TASK ITEM
Include in the output exactly the lines from the opening of the data through the line containing "Open the Leagues navigation item", and nothing more.

*** DATA FOR PROCESSING ***

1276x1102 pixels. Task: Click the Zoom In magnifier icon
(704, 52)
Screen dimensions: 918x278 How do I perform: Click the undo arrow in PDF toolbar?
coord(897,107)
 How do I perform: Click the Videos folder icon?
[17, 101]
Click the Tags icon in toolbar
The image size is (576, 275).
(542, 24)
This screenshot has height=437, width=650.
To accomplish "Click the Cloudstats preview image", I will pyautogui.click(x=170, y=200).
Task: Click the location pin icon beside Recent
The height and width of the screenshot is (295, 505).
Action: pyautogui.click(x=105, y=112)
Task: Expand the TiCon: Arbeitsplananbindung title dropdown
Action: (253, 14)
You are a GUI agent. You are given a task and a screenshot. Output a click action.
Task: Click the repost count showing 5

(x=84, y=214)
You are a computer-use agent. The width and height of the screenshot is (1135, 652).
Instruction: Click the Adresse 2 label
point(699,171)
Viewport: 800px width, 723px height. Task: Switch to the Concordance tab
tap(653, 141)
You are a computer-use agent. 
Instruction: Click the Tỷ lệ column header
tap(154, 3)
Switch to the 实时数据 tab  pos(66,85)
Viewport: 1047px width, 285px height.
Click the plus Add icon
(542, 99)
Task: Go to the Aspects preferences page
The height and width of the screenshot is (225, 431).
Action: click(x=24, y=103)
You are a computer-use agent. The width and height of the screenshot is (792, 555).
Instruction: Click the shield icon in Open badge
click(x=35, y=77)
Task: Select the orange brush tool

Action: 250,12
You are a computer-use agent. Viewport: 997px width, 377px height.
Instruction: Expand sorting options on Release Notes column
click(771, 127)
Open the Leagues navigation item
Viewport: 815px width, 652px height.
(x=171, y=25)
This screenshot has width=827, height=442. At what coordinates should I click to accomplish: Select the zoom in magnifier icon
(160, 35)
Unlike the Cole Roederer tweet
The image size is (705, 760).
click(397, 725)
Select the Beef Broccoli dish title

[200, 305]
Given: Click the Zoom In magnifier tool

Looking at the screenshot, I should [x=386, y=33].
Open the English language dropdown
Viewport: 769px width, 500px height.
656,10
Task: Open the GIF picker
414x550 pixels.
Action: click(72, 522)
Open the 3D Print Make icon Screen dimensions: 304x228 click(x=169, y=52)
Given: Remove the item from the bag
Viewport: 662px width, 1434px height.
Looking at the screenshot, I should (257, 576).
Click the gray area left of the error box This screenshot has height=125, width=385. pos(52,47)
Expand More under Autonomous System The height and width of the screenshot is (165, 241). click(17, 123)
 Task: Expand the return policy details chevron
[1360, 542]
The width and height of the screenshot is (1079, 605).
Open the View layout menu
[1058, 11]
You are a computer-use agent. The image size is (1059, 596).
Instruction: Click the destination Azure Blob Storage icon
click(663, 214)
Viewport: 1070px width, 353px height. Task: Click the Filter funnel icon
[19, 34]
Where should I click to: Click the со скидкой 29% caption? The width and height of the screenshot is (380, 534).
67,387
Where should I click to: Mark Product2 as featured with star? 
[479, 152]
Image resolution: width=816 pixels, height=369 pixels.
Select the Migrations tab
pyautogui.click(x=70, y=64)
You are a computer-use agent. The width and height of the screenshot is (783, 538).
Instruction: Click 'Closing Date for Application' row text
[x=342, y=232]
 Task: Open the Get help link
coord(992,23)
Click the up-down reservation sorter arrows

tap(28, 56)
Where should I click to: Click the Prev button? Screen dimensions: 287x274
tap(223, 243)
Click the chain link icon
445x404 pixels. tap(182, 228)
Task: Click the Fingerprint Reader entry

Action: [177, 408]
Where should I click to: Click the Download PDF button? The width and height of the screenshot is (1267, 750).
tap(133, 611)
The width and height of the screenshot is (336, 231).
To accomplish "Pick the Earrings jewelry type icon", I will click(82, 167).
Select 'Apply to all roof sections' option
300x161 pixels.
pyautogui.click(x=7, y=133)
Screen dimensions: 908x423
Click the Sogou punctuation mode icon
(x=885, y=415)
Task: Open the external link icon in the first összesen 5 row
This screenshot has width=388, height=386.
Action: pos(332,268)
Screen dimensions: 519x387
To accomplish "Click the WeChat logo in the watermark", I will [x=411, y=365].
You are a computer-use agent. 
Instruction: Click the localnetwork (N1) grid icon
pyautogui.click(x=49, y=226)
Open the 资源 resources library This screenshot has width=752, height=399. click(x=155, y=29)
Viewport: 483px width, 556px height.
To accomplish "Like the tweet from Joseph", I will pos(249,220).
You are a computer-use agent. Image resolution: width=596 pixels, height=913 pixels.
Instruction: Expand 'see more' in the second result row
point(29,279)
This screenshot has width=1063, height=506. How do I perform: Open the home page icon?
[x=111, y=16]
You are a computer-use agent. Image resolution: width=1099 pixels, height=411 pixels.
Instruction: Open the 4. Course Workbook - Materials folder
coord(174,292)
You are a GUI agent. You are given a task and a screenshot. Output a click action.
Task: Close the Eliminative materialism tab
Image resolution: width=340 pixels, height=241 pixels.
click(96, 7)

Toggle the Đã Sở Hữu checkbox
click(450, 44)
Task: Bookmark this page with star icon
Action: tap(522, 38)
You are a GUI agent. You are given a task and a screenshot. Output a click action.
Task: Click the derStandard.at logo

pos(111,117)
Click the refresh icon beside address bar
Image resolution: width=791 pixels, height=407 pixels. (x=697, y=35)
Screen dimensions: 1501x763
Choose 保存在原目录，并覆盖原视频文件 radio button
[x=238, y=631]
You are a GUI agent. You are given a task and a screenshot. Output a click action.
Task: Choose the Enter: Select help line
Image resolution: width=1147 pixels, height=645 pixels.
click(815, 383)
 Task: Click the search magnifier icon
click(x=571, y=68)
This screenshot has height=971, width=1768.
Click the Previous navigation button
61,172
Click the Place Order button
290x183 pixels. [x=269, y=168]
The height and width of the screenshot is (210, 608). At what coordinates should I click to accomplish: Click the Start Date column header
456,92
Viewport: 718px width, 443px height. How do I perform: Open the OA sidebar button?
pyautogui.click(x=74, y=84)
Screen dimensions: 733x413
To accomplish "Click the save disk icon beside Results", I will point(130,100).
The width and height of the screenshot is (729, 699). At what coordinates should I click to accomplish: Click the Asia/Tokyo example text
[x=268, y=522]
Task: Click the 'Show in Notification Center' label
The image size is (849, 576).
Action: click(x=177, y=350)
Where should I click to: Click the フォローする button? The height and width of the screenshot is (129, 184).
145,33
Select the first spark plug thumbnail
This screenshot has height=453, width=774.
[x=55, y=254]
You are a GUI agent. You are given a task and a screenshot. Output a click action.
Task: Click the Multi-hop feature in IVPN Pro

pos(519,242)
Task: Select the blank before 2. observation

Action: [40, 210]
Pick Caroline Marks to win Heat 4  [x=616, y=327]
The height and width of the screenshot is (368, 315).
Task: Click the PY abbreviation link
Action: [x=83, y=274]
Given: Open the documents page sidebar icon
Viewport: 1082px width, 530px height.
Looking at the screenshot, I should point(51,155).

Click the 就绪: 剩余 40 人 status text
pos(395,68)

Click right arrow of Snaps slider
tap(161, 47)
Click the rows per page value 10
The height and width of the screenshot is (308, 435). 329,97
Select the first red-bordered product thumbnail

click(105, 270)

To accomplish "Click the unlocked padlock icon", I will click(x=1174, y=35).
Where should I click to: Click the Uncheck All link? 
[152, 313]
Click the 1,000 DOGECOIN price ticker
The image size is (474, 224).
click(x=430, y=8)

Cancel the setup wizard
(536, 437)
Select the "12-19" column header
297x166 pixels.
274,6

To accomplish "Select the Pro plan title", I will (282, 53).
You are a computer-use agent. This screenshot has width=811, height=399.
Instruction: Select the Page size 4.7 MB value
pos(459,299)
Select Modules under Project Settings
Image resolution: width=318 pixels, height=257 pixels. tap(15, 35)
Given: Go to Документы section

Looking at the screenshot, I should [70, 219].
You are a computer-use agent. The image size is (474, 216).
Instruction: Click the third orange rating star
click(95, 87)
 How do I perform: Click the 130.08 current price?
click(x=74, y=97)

*** End of DATA FOR PROCESSING ***

RESULT OF THE EXERCISE
1276x1102 pixels. Task: Click the Zoom In magnifier icon
(704, 52)
Screen dimensions: 918x278 How do I perform: Click the undo arrow in PDF toolbar?
coord(897,107)
 How do I perform: Click the Videos folder icon?
[17, 101]
Click the Tags icon in toolbar
The image size is (576, 275).
(542, 24)
This screenshot has height=437, width=650.
To accomplish "Click the Cloudstats preview image", I will pyautogui.click(x=170, y=200).
Task: Click the location pin icon beside Recent
The height and width of the screenshot is (295, 505).
Action: pyautogui.click(x=105, y=112)
Task: Expand the TiCon: Arbeitsplananbindung title dropdown
Action: (253, 14)
You are a GUI agent. You are given a task and a screenshot. Output a click action.
Task: Click the repost count showing 5

(x=84, y=214)
You are a computer-use agent. The width and height of the screenshot is (1135, 652).
Instruction: Click the Adresse 2 label
point(699,171)
Viewport: 800px width, 723px height. Task: Switch to the Concordance tab
tap(653, 141)
You are a computer-use agent. 
Instruction: Click the Tỷ lệ column header
tap(154, 3)
Switch to the 实时数据 tab  pos(66,85)
Viewport: 1047px width, 285px height.
Click the plus Add icon
(542, 99)
Task: Go to the Aspects preferences page
The height and width of the screenshot is (225, 431).
Action: click(x=24, y=103)
You are a computer-use agent. The width and height of the screenshot is (792, 555).
Instruction: Click the shield icon in Open badge
click(x=35, y=77)
Task: Select the orange brush tool

Action: 250,12
You are a computer-use agent. Viewport: 997px width, 377px height.
Instruction: Expand sorting options on Release Notes column
click(771, 127)
Open the Leagues navigation item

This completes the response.